Received: 25 May 2024
Accepted: 18 October 2024

Abstract

Aims. We aim to characterize the X-ray-to-optical/near-infrared(NIR) broad-band emission of luminous quasars (QSOs) in the first gigayear (Gyr) of cosmic evolution in order to decipher whether or not they exhibit differences compared to the lower-z QSO population. Our goal is also to provide a reliable and uniform catalog of derivable properties for these objects (from fitting their spectral energy distribution), such as bolometric and monochromatic luminosities, Eddington ratios, dust extinction, and the strength of the hot dust emission.

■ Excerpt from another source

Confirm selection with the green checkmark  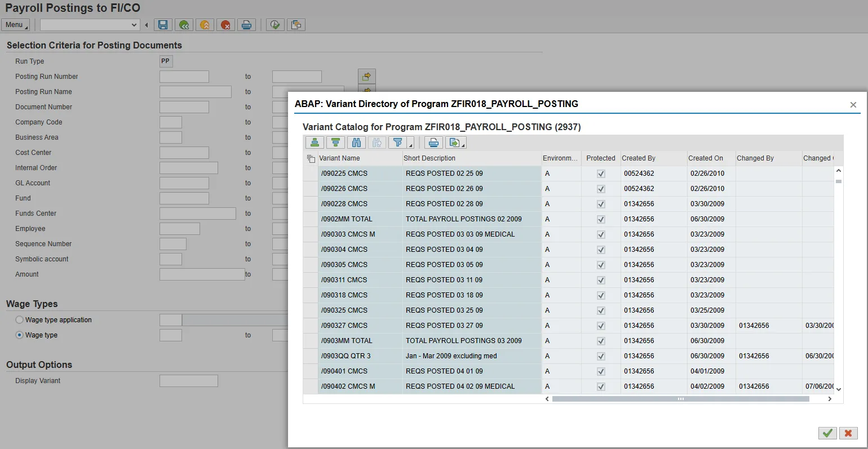pos(827,433)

Methods. We gathered all available photometry –from XMM-Newton proprietary data in X-rays to rest-frame NIR wavelengths– for the 18 QSOs in the HYPERION samples (6.0 ≤ z ≤ 7.5). For sources lacking uniform NIR coverage, we conducted NIR observations in the J, H, and K bands. To increase the statistical robustness of our analysis across the UV-to-NIR region, we add 36 additional sources to our sample from the E-XQR-30 sample with 5.7 ≲ z ≲ 6.6. We characterized the X-ray/UV emission of each QSO using average SEDs from luminous Type 1 sources and calculated bolometric and monochromatic luminosities. Finally, we constructed a mean SED extending from the X-rays to the NIR bands.

Results. We find that the UV-optical emission of these QSOs can be modeled with templates of z ∼ 2 luminous QSOs. We observe that the bolometric luminosities derived while adopting some bolometric corrections at 3000 Å (BC_3000 Å) largely used in the literature are slightly overestimated, by 0.13 dex, as they also include reprocessed IR emission. We estimate a revised value of BC_3000 Å = 3.3, which can be used to derive L_bol in z ≥ 6 QSOs. We provide a subsample of 11 QSOs with rest-frame NIR photometry; these show a broad range of hot dust emission strength, with two sources exhibiting low levels of emission. Despite potential observational biases arising from nonuniform photometric coverage and selection biases, we produce an X-ray-to-NIR mean SED for QSOs at z ≳ 6 that is a good match to templates of lower-redshift, luminous QSOs up to the UV–optical range, with a slightly enhanced contribution from hot dust in the NIR.